--- begin TEXT SECTION ---

Choose HR by Choice and not by Chance!
Kavita Ramkumar is a passionate Learning & Development professional with 13 years of rich experience across a gamut of learning solutions and partnering with businesses. Currently, she is associated with A&A Business Consulting Private Ltd. As Group AVP – Learning & Development, where she heads strategy and solutioning on the learning front for the group. This involves capability development and capability assessments across functional and behavioural domains needed to stem a learning culture in the organization. Her previous stint includes about 9 years with KPMG India where she headed the western region for capability development and also managed learning strategy for all the cost centres within the firm. Kavita has been a National lead for coaching needs identification at senior levels and alignment with senior coaches. Her other projects include System Implementation for automation of Coaching, Assessment Tests, Talent Development, Job Roles.
Embarking her career with Diligent Media Corporation Limited as Senior HR Officer in 2007, Kavita moved on to work with The Indian Express Group as Manager HR – West; where she was engaged in end to end human capital management that included manpower Planning and Budgeting, Performance Management, Training, Employee Engagement, People Management and MIS.
Thank you, Kavita, for giving your valuable time to this interview.
We would be pleased to learn about your professional journey from the beginning. So, please share with us about your first job interview.

--- end TEXT SECTION ---

◆ YOUR TASKS ◆
a. Answer these from the Kavita Ramkumar interview:
(i) About how many years did she spend with KPMG India?
(ii) With which company did she begin her career, and in what year?
(iii) What is her current title?
b. Return everything in the Kavita Ramkumar interview from "Embarking her career" down to "Management and MIS.", copied word for word.
c. Write the next part of the Kavita Ramkumar interview, picking up right after its final line.

--- begin DATASET EXTRACT ---

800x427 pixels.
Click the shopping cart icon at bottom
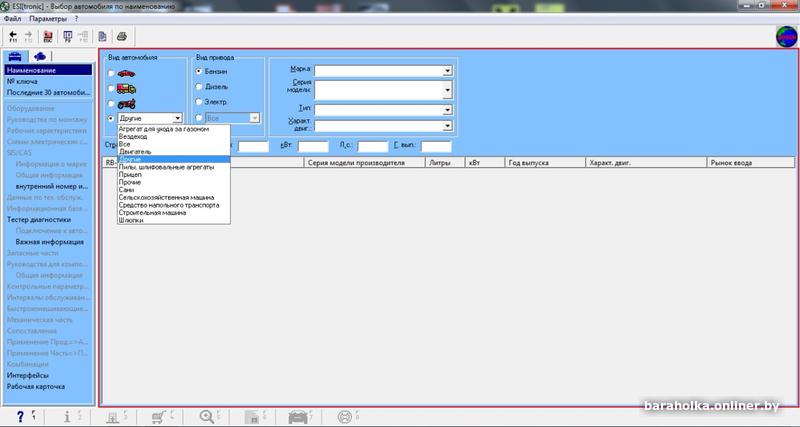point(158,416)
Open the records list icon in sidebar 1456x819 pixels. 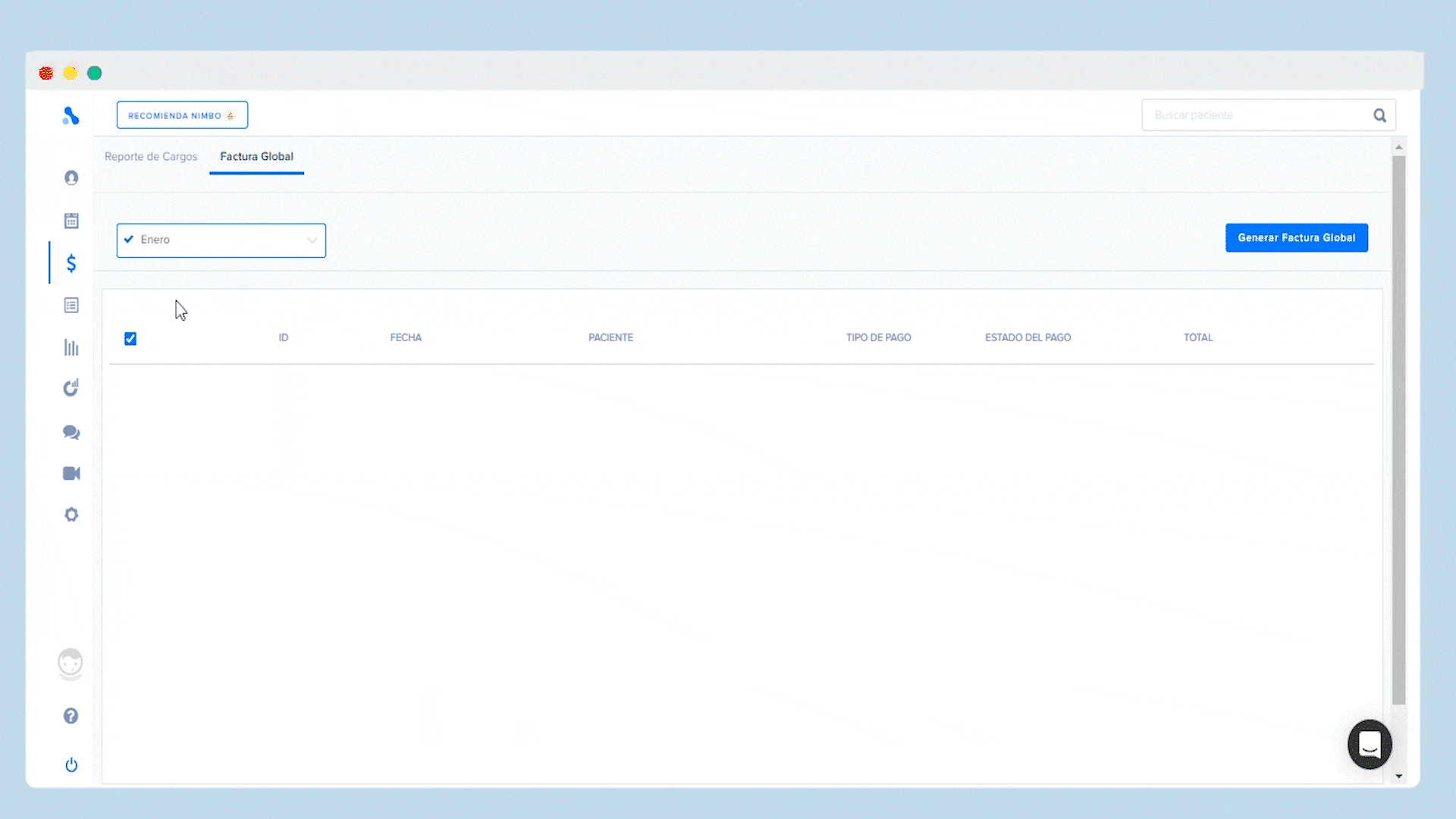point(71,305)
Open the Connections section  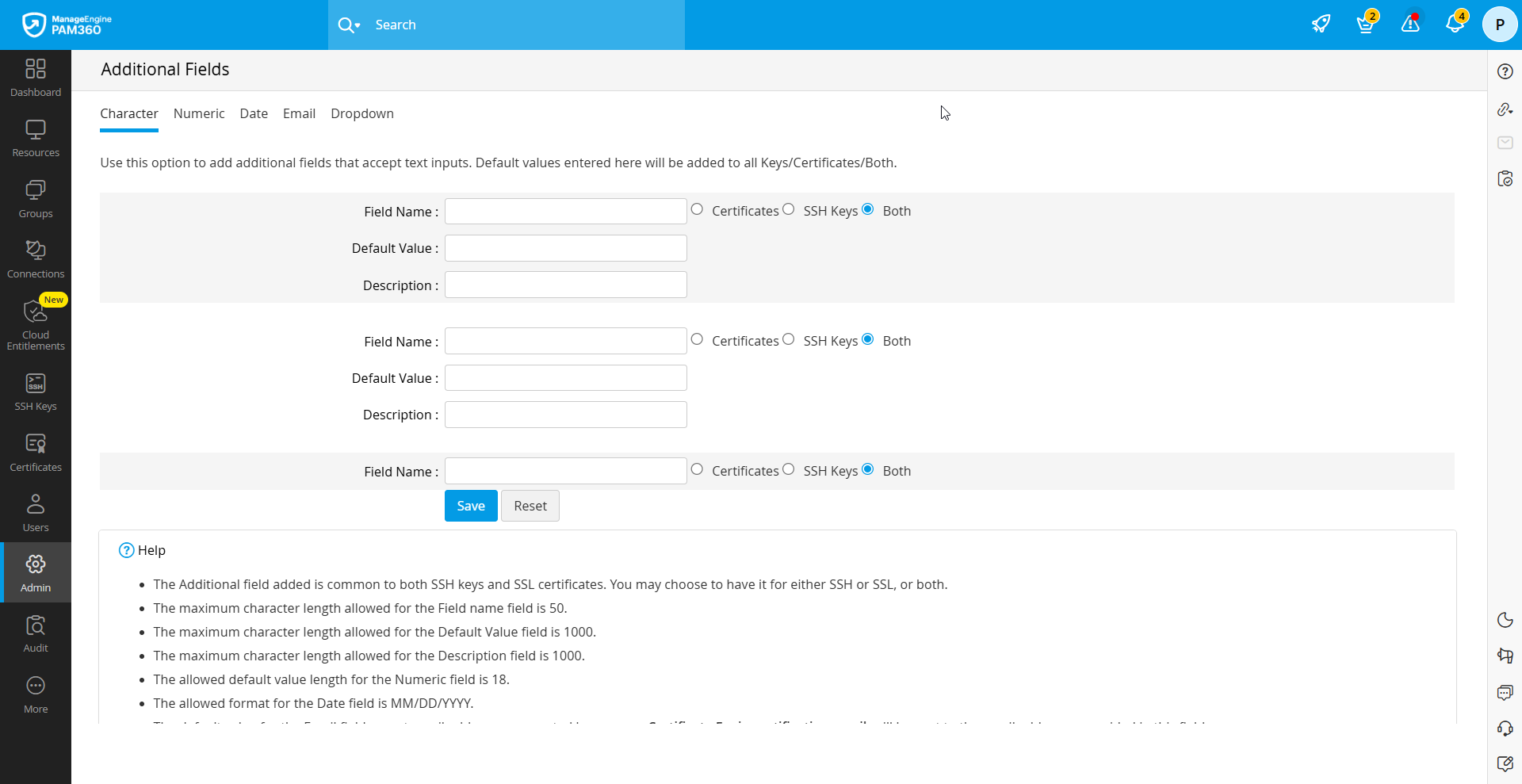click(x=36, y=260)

--- end DATASET EXTRACT ---
--- begin DATASET EXTRACT ---

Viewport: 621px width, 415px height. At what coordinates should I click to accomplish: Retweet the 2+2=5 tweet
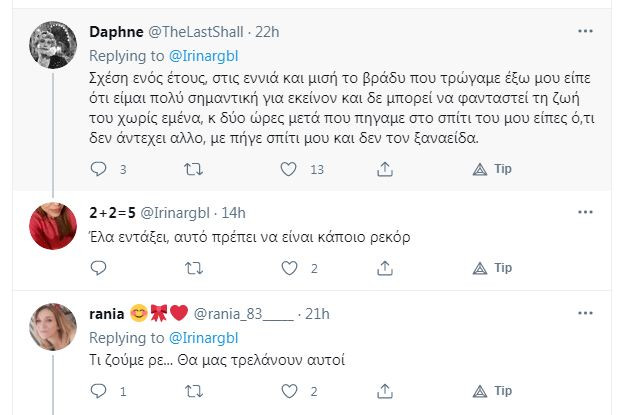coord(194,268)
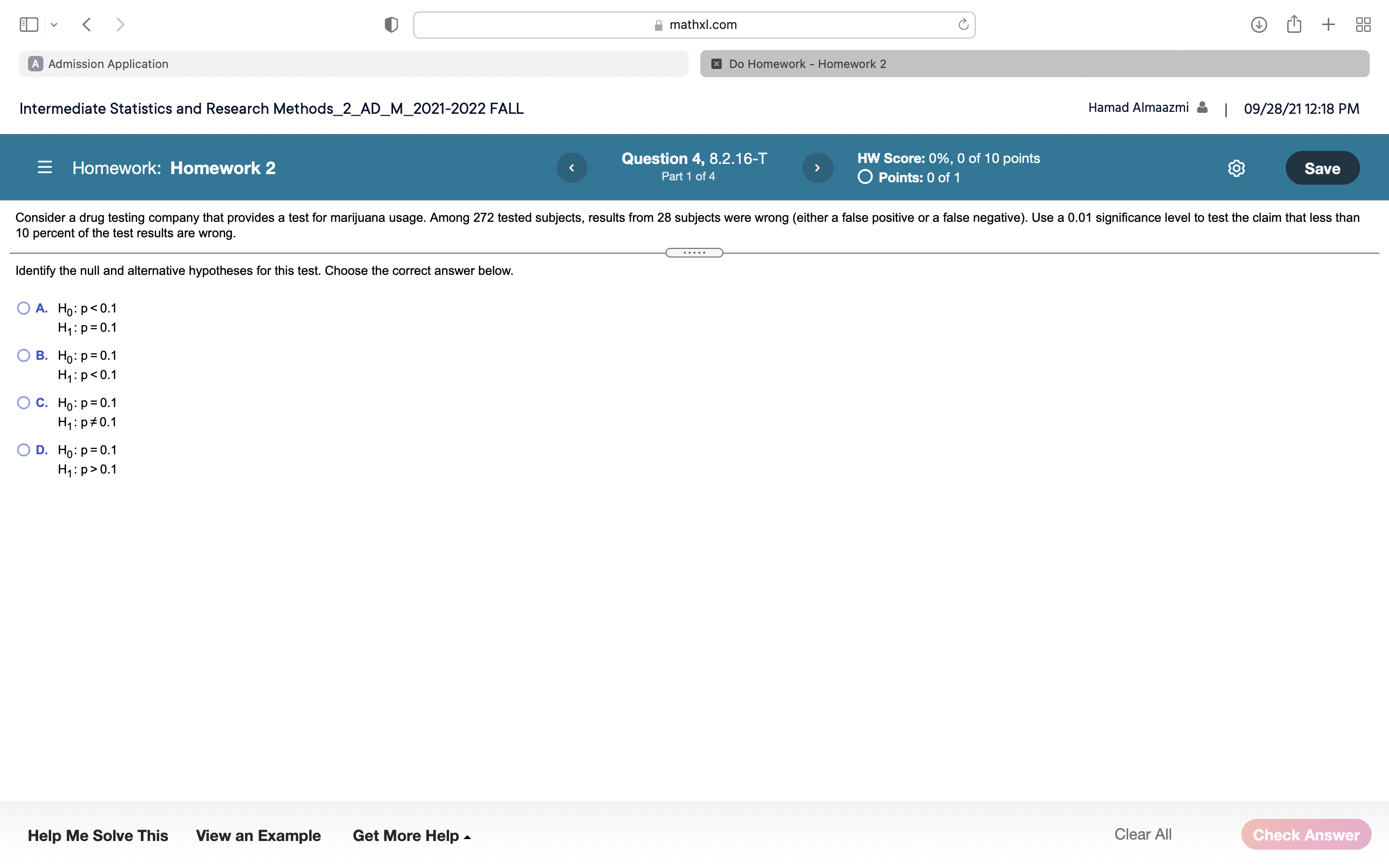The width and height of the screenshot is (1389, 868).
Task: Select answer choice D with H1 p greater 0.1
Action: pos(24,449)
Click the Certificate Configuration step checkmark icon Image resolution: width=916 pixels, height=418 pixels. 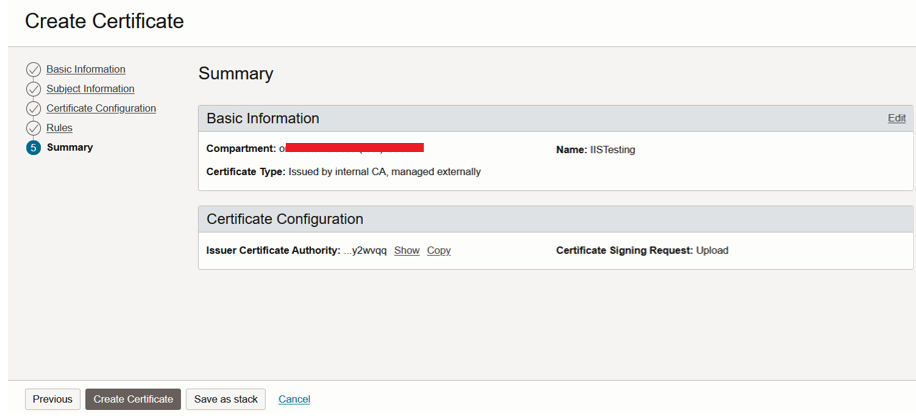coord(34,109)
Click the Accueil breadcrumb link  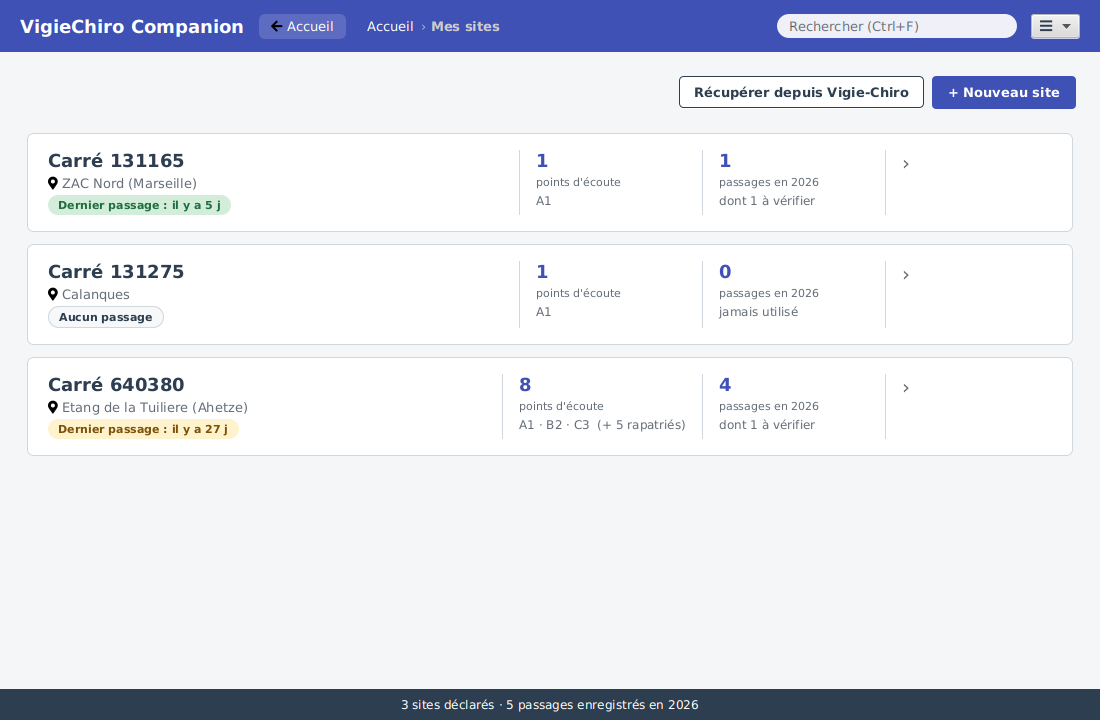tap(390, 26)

--- end DATASET EXTRACT ---
--- begin DATASET EXTRACT ---

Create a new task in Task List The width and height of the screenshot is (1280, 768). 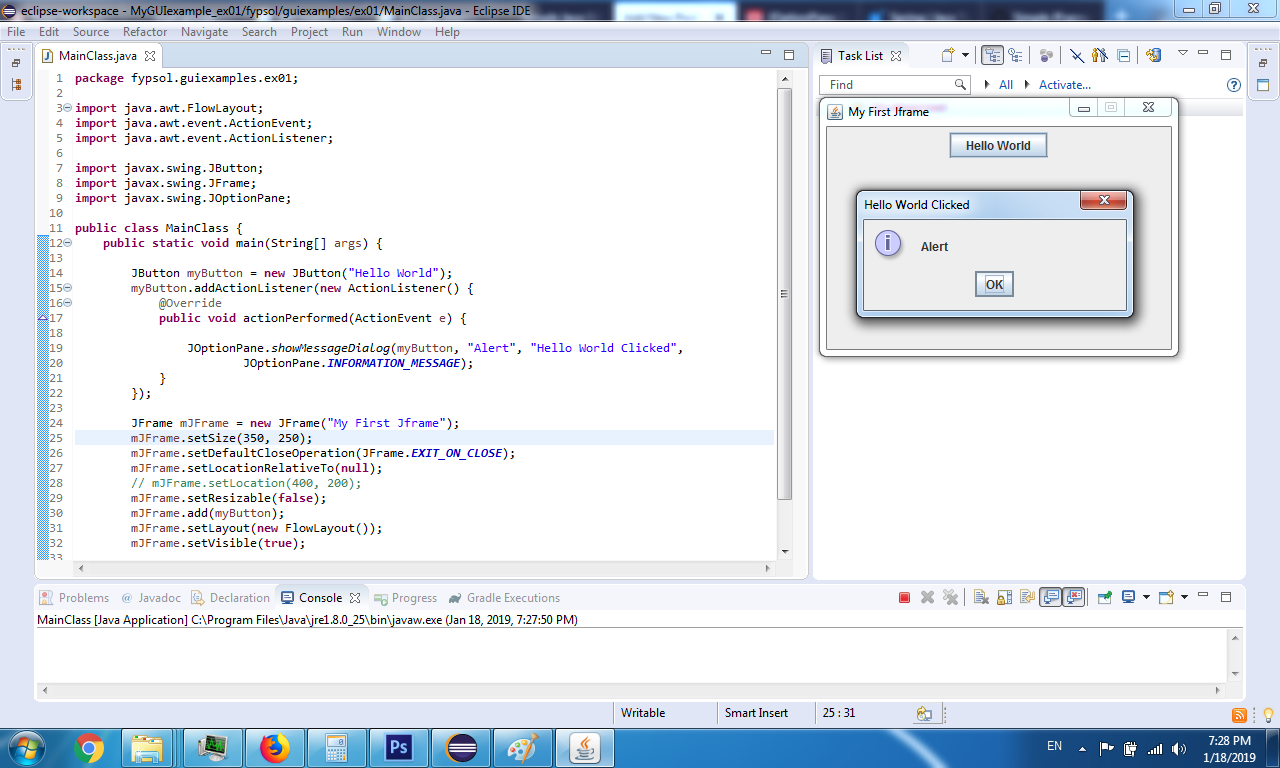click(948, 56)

--- end DATASET EXTRACT ---

◆ TASK-BY-TASK RESULTS ◆
a.
(i) About 9 years.
(ii) Diligent Media Corporation Limited, in 2007, as Senior HR Officer.
(iii) Group AVP – Learning & Development at A&A Business Consulting Private Ltd.

b.
Embarking her career with Diligent Media Corporation Limited as Senior HR Officer in 2007, Kavita moved on to work with The Indian Express Group as Manager HR – West; where she was engaged in end to end human capital management that included manpower Planning and Budgeting, Performance Management, Training, Employee Engagement, People Management and MIS.

c.
I come from a humble and conservative background which emphasized a lot of importance on education. Having completed my Chemical Engineering from Mumbai University, I went on to pursue my Masters in Human Resources from SIES College of Management Studies. I was campus placed with Diligent Media Corporation Ltd. (Was the only HR student to be selected among a group of 30). Worked with the Media Sector in generalist HR roles for 4 years across Diligent Media and The Indian Express Group. An opportunity came knocking with KPMG where I went to pursue an HRBP role for a business vertical within the western region. I am a person who needs a lot of food for thought and hence was looking for something to charge me up. I decided to venture into an alternate role of Learning and Development while I was with KPMG. For HR Professionals, after having gained a few years of experience, there are two roads that manifest itself to choose from – that of a generalist Head, or that of a specialist head. I chose the latter, having found my passion for skill-building and assessments across levels. It’s been an extremely satisfying journey in the learning field so far. And yet again came knocking another urge - I needed another kick and more autonomy – which made me move ahead from the wonderful firm that KPMG is. I now head the L&D space for a consulting firm called A&A Business Consulting Pvt. Ltd where I spearhead learning strategies building on the learning ecosystem within the firm.
Which, according to you was the most intriguing interview? Can you share your experience in detail?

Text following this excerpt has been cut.